Dalam berkolaborasi sendiri seringkali ditemui sejumlah hambatan. Hambatan – hambatan tersebut antara lain :
-          Waktu
-          Keahlian
-          Biaya
-          Kompetisi
-          Kearifan konvensional

Ada kalanya dalam usaha untuk mencapai sebuah tujuan dapat menimbulkan konflik. Konflik itu sendiri merupakan perselisihan antaranggota kelompok atau antarkelompok yang pasti terjadi dan tidak dapat dihindari. Perselisihan itu sendiri timbul karena tidak adanya kesepakatan dari kedua pihak dalam usaha masing – masing pihak untuk mencapai tujuannya masing – masing. Dalam menghadapi hal tersebut, diperlukan sebuah usaha untuk mengatur supaya hal tersebut dapat diselesaikan dan tidak merugikan anggota kelompok yang lain atau kelompok secara keseluruhan. Hal tersebut disebut sebagai manajemen konflik.

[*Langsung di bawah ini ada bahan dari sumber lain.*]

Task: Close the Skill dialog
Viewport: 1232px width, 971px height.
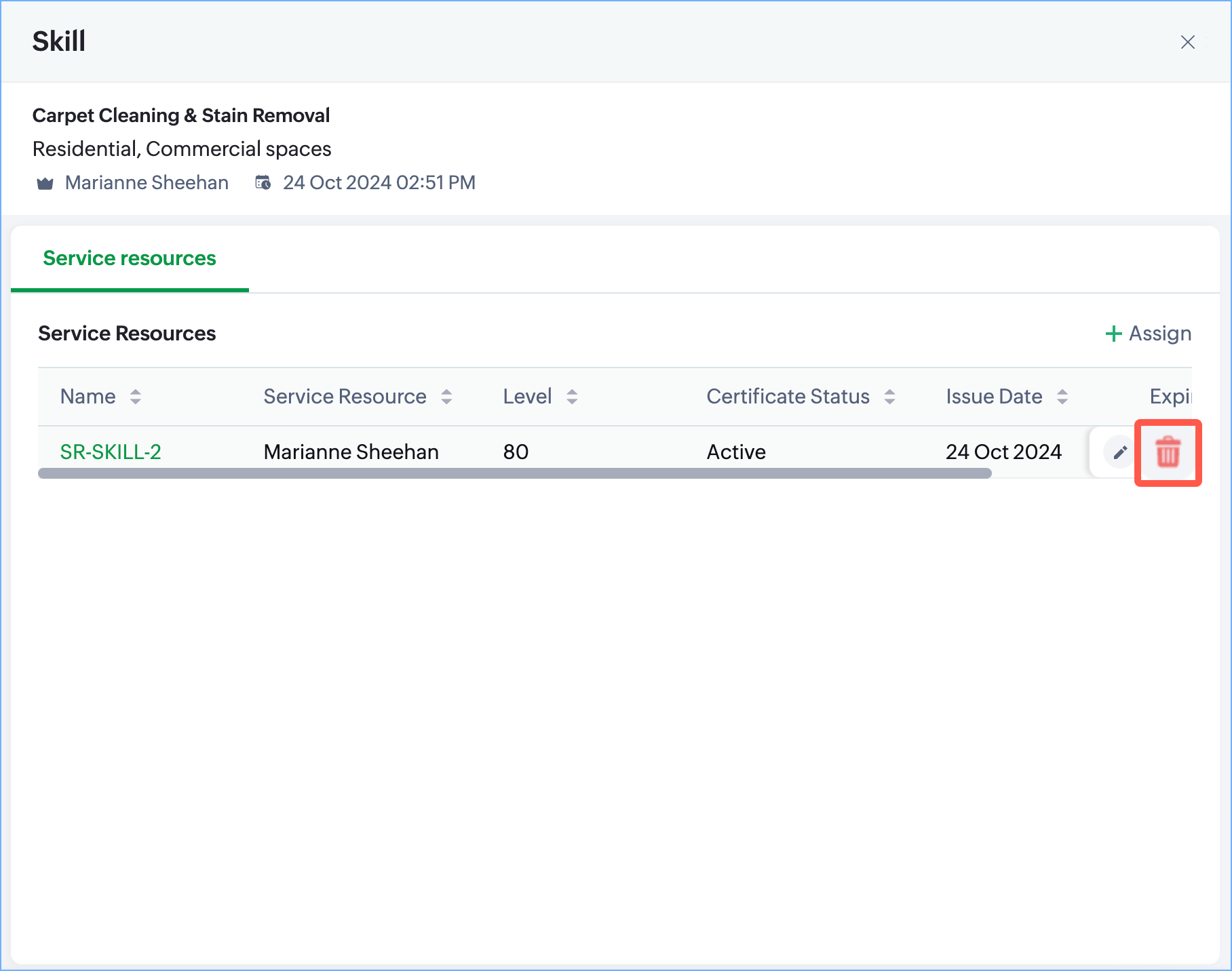Action: pyautogui.click(x=1187, y=42)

Dalam manajemen konflik sendiri terdapat 3 macam pendekatan konseptual, yaitu :
-          Bargaining Approach
Masing – masing kelompok memiliki keterbatasan sumber daya sehingga salaing bersaing untuk mendapatkan sumber daya tersebut. Untuk mengatasi konflik, kelompok – kelompok haruslah membagi rata sumber daya yang ada atau mengurangi keinginan untuk mendapatkan sumber daya.

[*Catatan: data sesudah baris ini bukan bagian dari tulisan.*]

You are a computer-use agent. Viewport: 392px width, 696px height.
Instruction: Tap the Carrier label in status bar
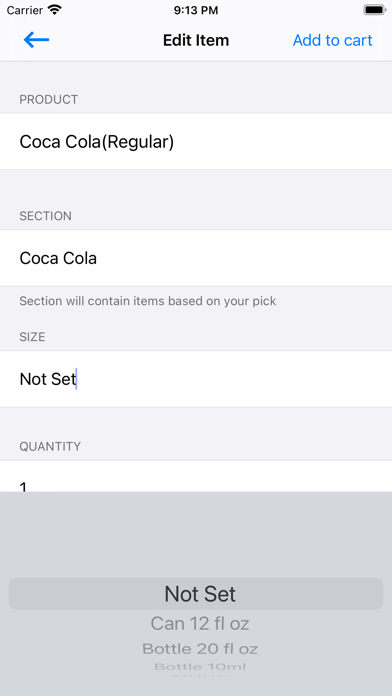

-          Bureaucratic Approach
Pendekatan secara birokratis merupakan usaha untuk mengatasi konflik yang terjadi dalam sebuah hierarki. Konflik terjadi apabila atasan hendak melakukan sesuatu dan kemudian mendapat penentangan dari bawahan. Maka, untuk memecahkan konflik ini perlu dilakukan penggantian aturan – aturan birokratis yang bersifat impersonal dalam rangka mengendalikan tiap – tiap personal.

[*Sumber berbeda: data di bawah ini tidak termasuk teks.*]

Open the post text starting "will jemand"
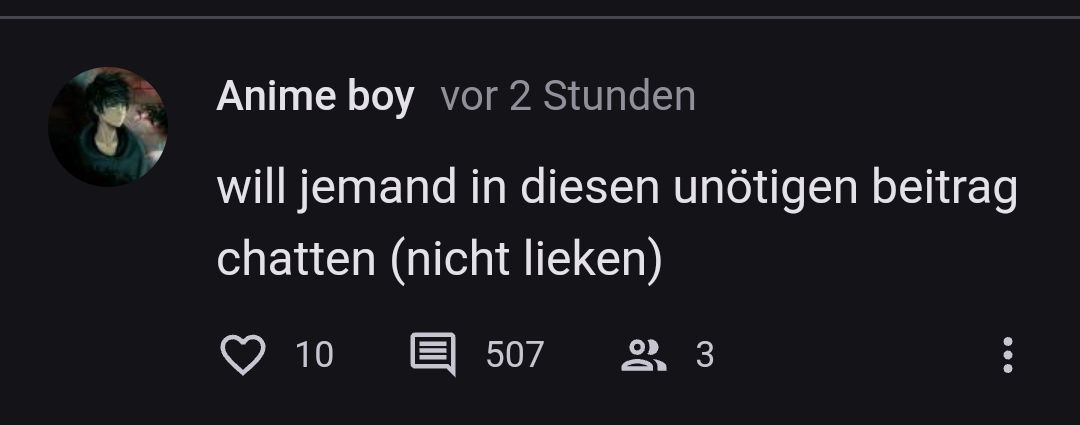 pos(617,222)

-          Systems Approach
Cara pendekatan seperti ini berguna apabila bargaining approach dan bureaucratic approach gagal mengatasi konflik. Cara pendekatan seperti ini merupaka koordinasi dari bermacam permasalahan. Koordinasi semacam ini merupakan koordinasi yang merujuk kepada hubungan horizontal dan vertikal dalam pelaksanaan fungsi – fungsi. Strategi yang digunakan adalah :
·         Mengurangi perbedaan terhadap tujuan dengan cara mengubah insentif atau melakukan seleksi yang sesuai

·         Mengurangi saling ketergantungan fungsional dengan mengurangi ketergantungan pada penggunaan sumber daya secara bersama – sama dan dengan mengurang tekanan untuk mencapai konsensus.